清明前夕,仲春正盛,本是桃花灼灼、漫野芳菲之时。可自去年绍兴吼山景区升级封园后,城里便少了一处集中赏桃之地。除环城河畔、迪荡公园偶见三两枝零落桃花,竟再难寻成片桃林,也不知何时才能重逢一年一度的吼山桃花节。
桃花自古象征着爱情,从《诗经·周南·桃夭》:“桃之夭夭,灼灼其华。之子于归,宜其室家。”由唐代崔护的《题都城南庄》:“人面不知何处去,桃花依旧笑春风。”,到民间习俗“桃花”主情缘便有了“桃花运”一说。当然,桃花也象征春天与美好生活,今我不说《在那桃花盛开的地方》,心念间桃花漫卷,不由想起那部深入人心的《三生三世十里桃花》,更忆起古人笔下,早有无数诗词写尽这三生情缘、桃花旧梦。
十余年前,荧屏之上,一场三生三世的绮梦如漫天霞彩,惊艳了无数时光。白浅与夜华,青丘尘缘与九重天阙,三生爱恨辗转,三世纠葛缠绵,将 “三生” 二字写得荡气回肠、入骨入心。那片灼灼其华的十里桃林,不仅见证了仙凡之恋的跌宕起伏,更如一座心桥,把古老传说里缥缈的三生之念,牵入现代人的情感深处,引人久久叩问宿命、轮回与情深缘浅。恰如宋人张炎所叹:“三生石上,旧缘未了,又逐东风去。” 这跨越时空的执念,古今皆同。
“三生” 之念,源远流长。它初萌于佛家因果轮回的哲思,后在唐人笔墨间,生出知己相知的枝芽。袁郊《甘泽谣?圆观》中,圆观和尚与李源 “三生石上旧精魂” 的约定,超越生死,自带禅意旷达,令人动容。彼时的三生,是君子之交淡如水,却情深不渝的最好印证,正应了那句 “三生石上因缘在,莫向东风怨别离”。
及至清代,纳兰性德引 “三生石” 入词,在《红窗月?燕归花谢》中悼亡追忆,写尽前缘未了。“三生” 之意,也悄然从知己挚友之情,衍化为男女之间至死不渝的姻缘之誓。他笔下 “犹记碧桃影里、誓三生”,与 “三生石畔订鸳盟,一寸相思一寸冰” 的痴念,皆是对永恒情缘的极致描摹。

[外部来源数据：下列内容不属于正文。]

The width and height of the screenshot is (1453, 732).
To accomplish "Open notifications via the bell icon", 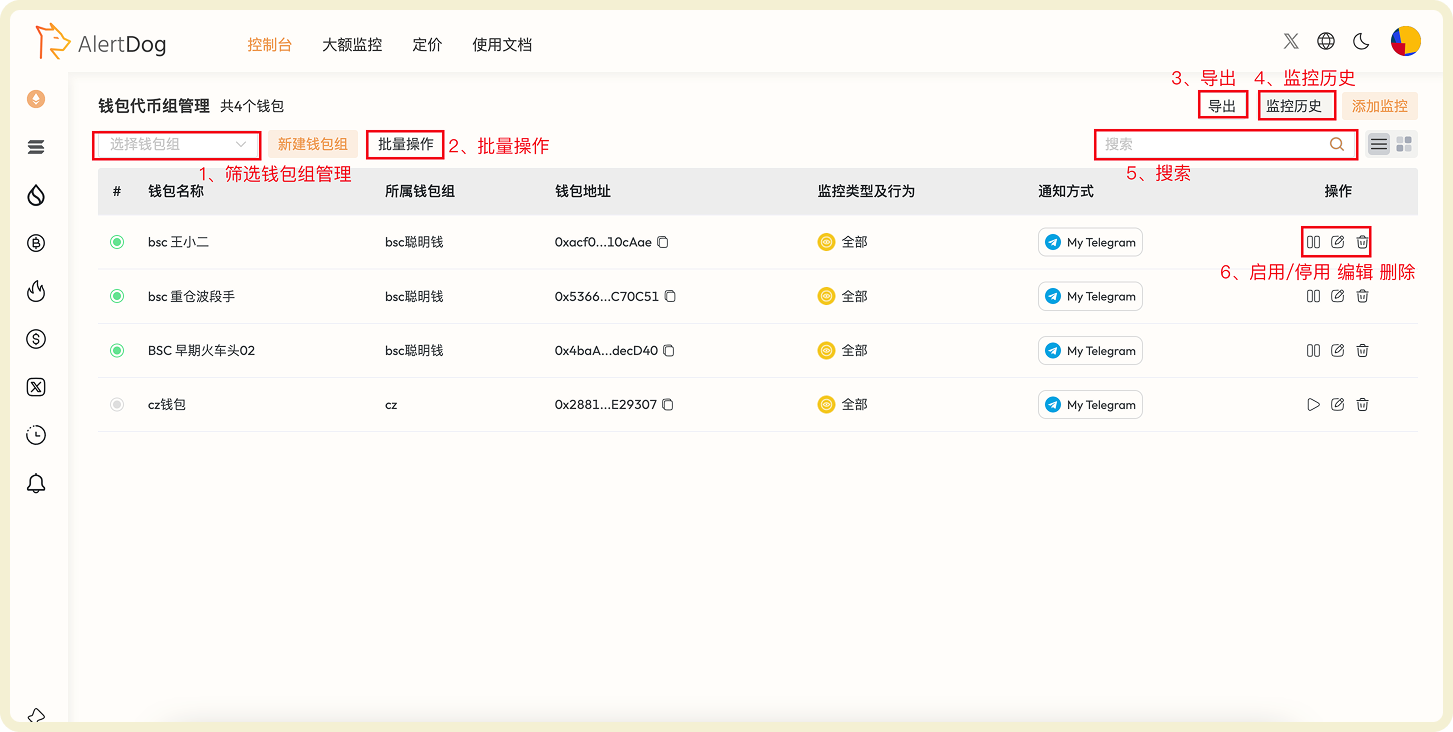I will coord(36,483).
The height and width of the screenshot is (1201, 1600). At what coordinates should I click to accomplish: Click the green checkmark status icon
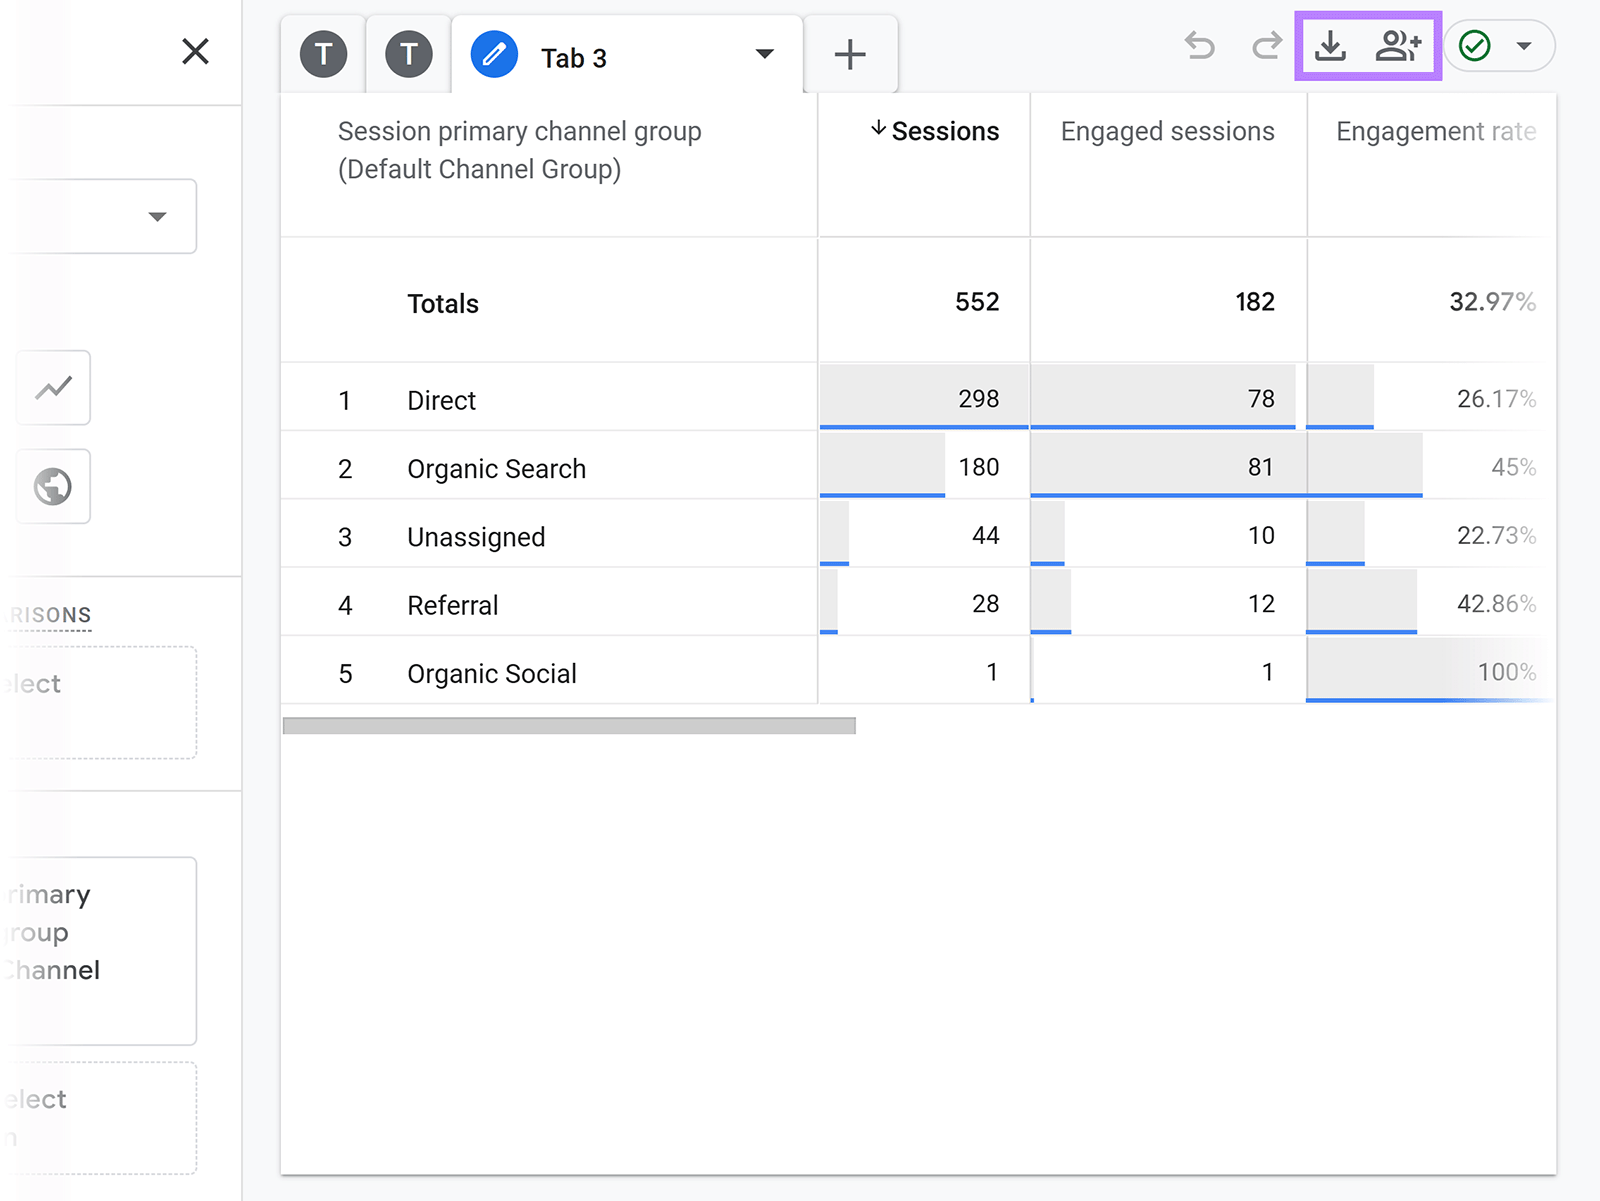click(1476, 46)
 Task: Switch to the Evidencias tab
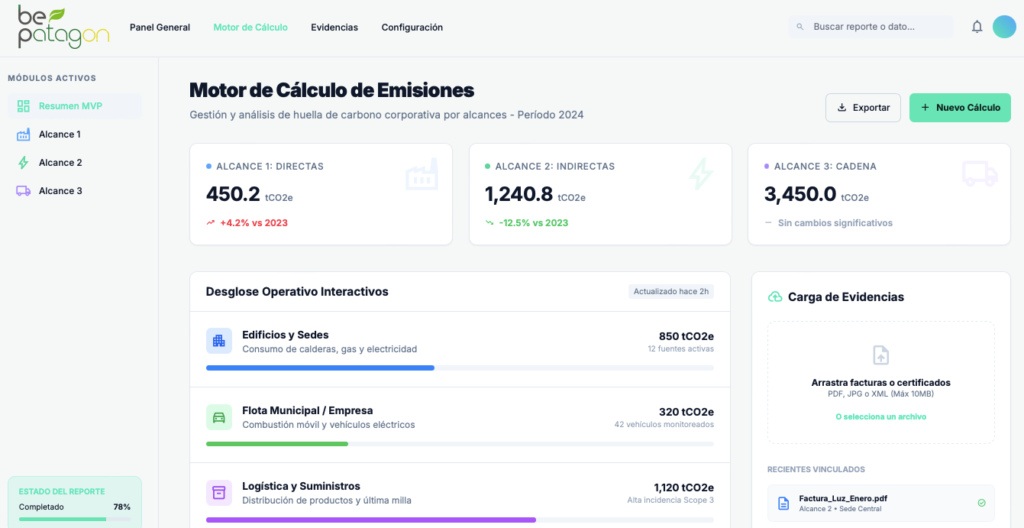click(x=334, y=27)
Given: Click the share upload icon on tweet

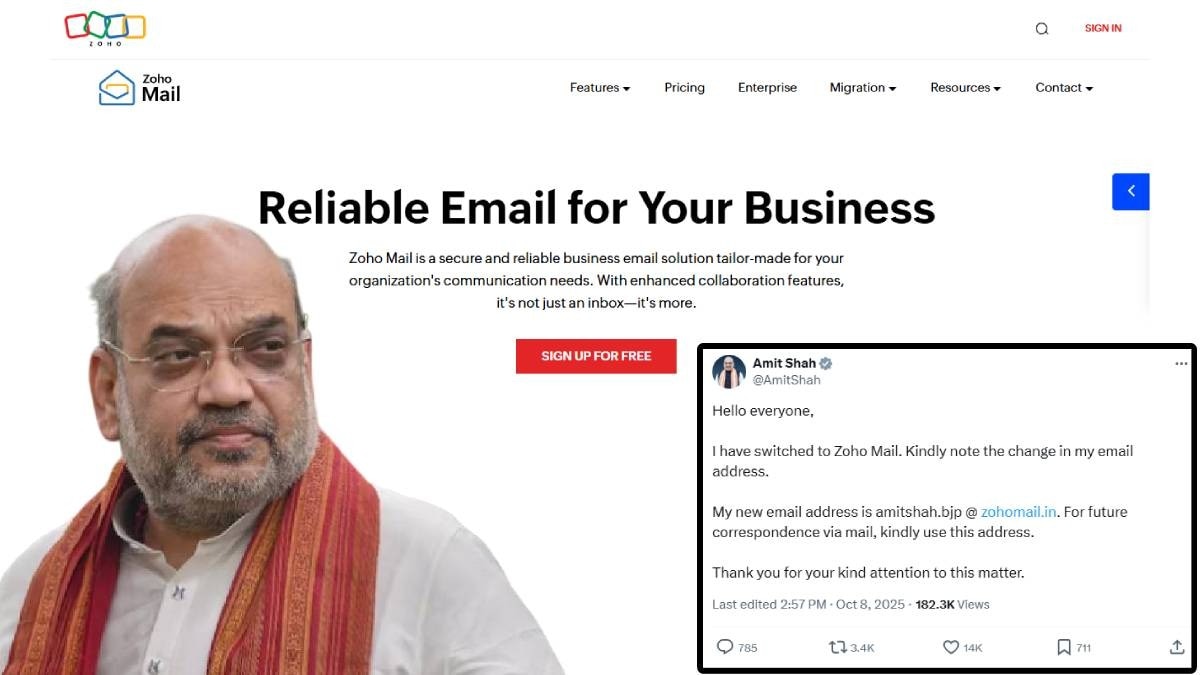Looking at the screenshot, I should click(1177, 647).
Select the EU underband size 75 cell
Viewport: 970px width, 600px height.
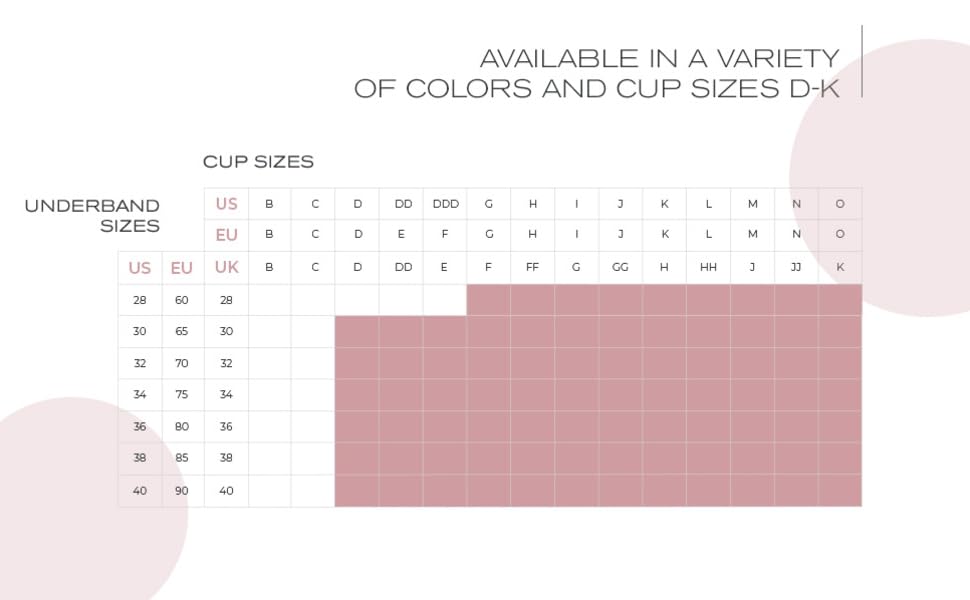[x=181, y=395]
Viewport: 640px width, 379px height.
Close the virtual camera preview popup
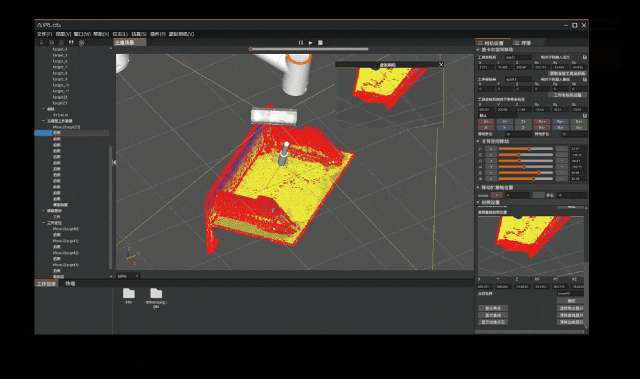tap(441, 64)
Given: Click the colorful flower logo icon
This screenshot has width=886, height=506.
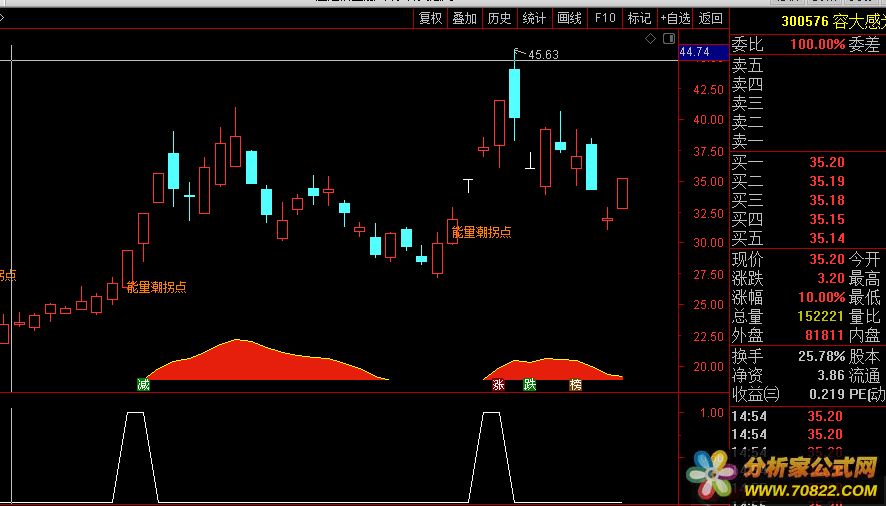Looking at the screenshot, I should [712, 474].
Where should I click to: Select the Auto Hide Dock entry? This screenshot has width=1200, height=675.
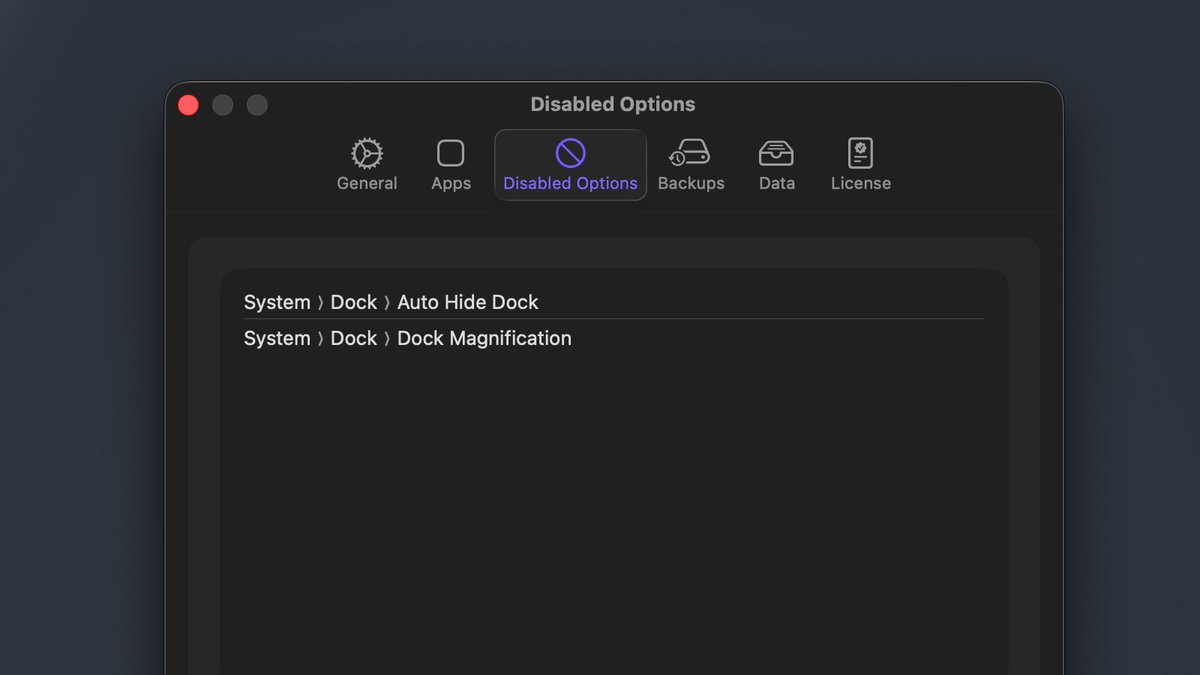pos(468,302)
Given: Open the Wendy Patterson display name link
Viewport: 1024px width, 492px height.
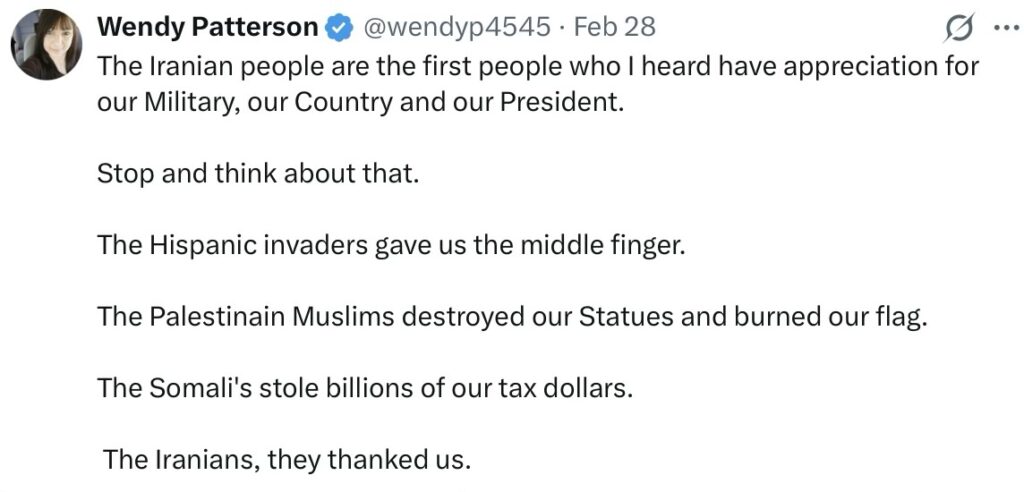Looking at the screenshot, I should coord(207,28).
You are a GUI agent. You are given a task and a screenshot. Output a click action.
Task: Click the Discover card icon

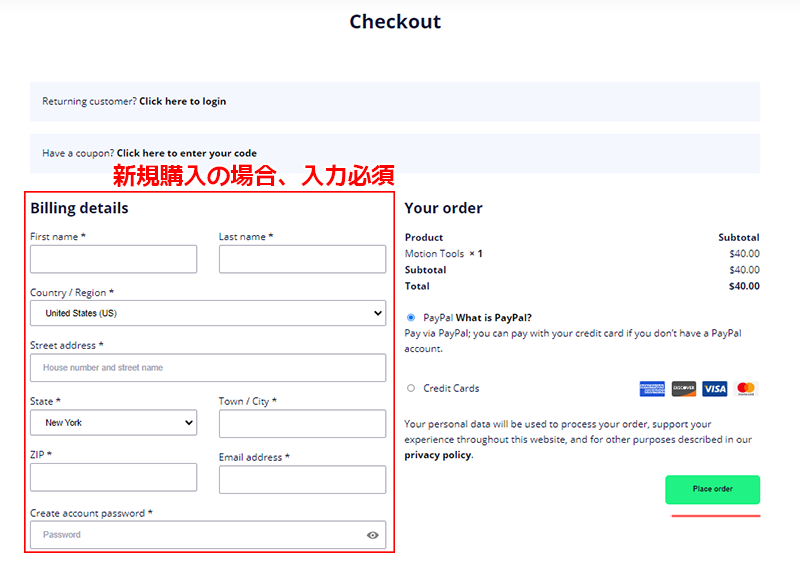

“燕归花谢,早因循,又过清明。是一般风景,两样心情。” 纳兰词句凄婉低回,道尽物是人非的苍凉。清明又至,风景依旧,故人却已不在,心境自是天差地别。这般怅惘,总让人回望 “碧桃影里、誓三生” 的旖旎往昔。春光正好,碧桃树下,一诺定三生,何等浪漫,又何等决绝。乌丝阑上的娇红篆字,如星历历,是 “休孤密约” 的深盟,亦是 “一丝香露、湿银屏” 的缠绵不舍。正如元人所咏:“桃花落尽春无迹,三生石上梦魂迷。”
桃花这一意象,与三生之誓仿佛天作之合。它开得热烈奔放,落得干脆决绝,恰如爱情里的奋不顾身与痛彻心扉。十里桃林,是白浅与夜华情愫暗生的温柔乡,亦是他们历劫圆满、终成眷属的见证地。漫天飞落的花瓣,似载着三生三世的记忆碎片,片片都在诉说爱与坚守。古人早有 “桃花树下三生约,明月楼中万里心” 的期许,这桃林与誓言,早已深深相融。
从圆观李源的 “三生石上旧精魂”,到纳兰笔下 “碧桃影里、誓三生”,再到荧屏上仙凡之恋的辗转轮回,人们对 “三生” 的执着与向往,穿越千年岁月,依旧在心底泛起涟漪。清人诗云:“三生石上情难断,万缕相思绕梦魂”,这执念,或许是对生命短促的轻叹,对美好易逝的惋惜,更源于对永恒情感的深切渴求。无论友情还是爱情,三生之说,都寄托着世人期盼情缘能超越生死、跨越轮回的心愿。
如今再看满树桃花,或是重温那段荧屏绝恋,心中涌起的,不只是对故事的感慨,更有对自身情感归宿的思量。在喧嚣尘世里,我们是否也能拥有一份 “誓三生” 的笃定与勇气?在花开花谢、四季轮回中,是否能守住初心,不让深情被岁月消磨,不让誓言被时光冲淡?就像那句诗所言:“纵使桃花开又落,三生盟约总如初。”
三生石畔,桃花依旧。那些关于三生三世的传说与诗词,如同永不凋零的花瓣,装点着我们对爱与永恒的想象,也让我们在每一次花开花落之间,更懂得珍惜当下,珍重眼前人。